**ENTRIES SHOWN**
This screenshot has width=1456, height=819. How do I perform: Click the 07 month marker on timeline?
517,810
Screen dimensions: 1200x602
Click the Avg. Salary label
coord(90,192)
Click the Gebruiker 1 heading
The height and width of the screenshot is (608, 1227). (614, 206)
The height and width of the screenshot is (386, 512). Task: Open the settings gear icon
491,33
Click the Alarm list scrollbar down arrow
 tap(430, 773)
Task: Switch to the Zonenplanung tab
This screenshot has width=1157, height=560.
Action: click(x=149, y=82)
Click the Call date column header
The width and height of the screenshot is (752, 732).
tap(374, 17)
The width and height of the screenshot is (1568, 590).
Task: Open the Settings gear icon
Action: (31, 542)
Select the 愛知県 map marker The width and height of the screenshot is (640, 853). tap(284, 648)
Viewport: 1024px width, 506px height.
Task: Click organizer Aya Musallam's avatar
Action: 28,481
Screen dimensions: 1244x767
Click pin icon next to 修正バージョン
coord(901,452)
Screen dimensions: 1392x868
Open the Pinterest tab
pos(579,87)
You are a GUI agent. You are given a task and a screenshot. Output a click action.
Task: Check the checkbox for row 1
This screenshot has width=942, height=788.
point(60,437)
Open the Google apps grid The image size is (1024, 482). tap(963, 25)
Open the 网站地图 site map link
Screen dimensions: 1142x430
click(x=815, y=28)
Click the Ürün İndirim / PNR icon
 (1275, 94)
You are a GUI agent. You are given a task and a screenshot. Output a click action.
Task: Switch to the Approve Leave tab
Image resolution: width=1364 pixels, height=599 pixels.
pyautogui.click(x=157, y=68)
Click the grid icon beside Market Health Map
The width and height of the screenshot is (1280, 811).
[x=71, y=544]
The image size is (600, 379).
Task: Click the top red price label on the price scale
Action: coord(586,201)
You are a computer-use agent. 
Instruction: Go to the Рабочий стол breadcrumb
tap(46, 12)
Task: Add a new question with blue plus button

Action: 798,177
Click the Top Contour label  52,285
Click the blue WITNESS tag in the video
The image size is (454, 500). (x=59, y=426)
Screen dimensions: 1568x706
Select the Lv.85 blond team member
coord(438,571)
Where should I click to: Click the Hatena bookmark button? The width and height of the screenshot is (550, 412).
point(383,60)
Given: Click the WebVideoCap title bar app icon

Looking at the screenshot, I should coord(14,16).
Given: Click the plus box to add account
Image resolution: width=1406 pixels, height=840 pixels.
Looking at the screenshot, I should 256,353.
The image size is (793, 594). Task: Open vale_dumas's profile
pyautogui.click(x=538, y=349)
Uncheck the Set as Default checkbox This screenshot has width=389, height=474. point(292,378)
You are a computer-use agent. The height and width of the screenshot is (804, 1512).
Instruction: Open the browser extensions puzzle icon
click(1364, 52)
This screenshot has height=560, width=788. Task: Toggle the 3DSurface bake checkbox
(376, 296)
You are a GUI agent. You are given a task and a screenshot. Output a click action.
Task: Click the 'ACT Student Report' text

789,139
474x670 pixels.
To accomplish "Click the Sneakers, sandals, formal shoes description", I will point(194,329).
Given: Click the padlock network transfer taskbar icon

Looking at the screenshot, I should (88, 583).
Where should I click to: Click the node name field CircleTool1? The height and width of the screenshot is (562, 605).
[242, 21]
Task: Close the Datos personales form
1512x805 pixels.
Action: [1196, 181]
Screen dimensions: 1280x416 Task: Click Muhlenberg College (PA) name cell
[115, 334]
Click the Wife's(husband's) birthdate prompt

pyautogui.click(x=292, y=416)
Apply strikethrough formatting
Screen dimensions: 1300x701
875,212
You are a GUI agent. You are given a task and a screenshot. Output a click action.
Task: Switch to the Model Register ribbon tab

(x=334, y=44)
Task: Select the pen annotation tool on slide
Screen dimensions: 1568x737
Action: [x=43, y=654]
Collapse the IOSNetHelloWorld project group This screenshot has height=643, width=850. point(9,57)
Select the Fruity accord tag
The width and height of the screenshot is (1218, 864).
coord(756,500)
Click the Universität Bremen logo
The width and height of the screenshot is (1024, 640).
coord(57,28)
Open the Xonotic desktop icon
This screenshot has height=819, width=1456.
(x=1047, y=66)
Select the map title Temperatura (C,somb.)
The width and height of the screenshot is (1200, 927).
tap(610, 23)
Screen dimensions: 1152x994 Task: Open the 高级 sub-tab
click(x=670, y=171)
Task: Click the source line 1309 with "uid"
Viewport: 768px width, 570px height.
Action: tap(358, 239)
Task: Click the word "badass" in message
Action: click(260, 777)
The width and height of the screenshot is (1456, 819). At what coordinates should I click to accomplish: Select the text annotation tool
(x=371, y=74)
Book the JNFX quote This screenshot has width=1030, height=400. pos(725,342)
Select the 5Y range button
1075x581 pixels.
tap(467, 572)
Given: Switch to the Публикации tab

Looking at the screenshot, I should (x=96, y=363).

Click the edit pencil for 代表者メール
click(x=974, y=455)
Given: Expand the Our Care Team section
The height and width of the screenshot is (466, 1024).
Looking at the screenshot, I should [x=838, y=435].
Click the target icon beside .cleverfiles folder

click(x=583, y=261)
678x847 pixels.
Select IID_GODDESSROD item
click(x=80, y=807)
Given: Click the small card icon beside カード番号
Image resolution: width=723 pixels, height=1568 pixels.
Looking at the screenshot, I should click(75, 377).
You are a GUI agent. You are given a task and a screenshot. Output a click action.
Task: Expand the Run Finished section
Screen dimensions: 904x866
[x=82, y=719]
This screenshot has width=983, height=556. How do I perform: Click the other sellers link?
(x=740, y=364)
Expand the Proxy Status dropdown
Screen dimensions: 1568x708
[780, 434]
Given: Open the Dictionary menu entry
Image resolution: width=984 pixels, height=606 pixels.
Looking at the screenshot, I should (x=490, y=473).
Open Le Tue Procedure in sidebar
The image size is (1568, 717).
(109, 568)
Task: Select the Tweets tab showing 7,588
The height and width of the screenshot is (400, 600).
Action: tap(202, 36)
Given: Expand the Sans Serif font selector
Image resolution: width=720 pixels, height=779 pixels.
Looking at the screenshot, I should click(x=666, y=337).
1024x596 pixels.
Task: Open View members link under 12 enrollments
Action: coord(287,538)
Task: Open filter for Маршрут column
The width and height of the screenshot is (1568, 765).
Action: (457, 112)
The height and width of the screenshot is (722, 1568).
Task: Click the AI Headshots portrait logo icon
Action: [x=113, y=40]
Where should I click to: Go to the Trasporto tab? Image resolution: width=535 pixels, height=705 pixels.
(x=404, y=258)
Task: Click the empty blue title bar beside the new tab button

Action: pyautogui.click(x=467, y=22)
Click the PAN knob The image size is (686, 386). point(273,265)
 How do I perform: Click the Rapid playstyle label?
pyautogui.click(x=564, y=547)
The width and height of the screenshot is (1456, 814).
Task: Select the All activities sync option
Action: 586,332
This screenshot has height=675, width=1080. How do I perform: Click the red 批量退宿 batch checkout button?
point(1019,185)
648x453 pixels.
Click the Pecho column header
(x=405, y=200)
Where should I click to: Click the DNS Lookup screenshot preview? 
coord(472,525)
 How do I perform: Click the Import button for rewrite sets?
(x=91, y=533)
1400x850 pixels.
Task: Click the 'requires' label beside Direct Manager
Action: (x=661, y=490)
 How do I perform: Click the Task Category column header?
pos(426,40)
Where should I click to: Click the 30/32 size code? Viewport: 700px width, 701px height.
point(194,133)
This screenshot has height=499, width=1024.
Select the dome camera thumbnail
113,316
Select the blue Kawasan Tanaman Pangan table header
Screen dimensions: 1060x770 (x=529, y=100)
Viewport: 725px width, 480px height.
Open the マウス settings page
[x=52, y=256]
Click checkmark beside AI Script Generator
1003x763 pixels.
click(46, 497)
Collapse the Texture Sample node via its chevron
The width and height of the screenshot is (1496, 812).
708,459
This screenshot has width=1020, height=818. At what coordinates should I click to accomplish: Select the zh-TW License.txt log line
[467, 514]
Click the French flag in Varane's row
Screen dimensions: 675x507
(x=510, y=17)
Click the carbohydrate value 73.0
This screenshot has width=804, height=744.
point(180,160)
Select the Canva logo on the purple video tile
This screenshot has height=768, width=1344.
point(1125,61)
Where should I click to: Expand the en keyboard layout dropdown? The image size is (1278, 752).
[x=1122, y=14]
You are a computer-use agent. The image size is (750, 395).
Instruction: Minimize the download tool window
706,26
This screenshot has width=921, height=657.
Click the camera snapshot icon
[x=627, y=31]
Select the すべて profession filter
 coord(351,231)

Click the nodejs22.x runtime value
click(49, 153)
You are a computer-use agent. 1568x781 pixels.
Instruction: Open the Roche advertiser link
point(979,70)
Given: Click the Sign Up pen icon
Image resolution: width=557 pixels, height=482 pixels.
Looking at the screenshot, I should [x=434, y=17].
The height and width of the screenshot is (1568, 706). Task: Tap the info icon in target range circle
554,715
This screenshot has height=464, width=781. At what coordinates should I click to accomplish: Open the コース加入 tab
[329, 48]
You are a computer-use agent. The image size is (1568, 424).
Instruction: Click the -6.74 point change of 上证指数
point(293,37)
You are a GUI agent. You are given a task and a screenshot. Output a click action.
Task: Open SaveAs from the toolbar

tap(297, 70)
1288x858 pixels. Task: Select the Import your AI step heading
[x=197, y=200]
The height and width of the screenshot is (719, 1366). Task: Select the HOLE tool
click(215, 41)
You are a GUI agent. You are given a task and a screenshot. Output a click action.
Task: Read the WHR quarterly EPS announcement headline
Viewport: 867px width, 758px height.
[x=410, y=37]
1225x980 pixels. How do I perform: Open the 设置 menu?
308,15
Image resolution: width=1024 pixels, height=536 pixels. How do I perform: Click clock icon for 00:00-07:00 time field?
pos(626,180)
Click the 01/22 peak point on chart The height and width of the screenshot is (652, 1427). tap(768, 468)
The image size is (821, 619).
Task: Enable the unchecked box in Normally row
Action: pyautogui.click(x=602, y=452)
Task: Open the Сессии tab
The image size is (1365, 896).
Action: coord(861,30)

**WHAT IS EXPECTED**
Pull out all lines from the listing that contain the string "section".

**TASK RESPONSE**
Given: Expand the Our Care Team section
Task: Expand the Run Finished section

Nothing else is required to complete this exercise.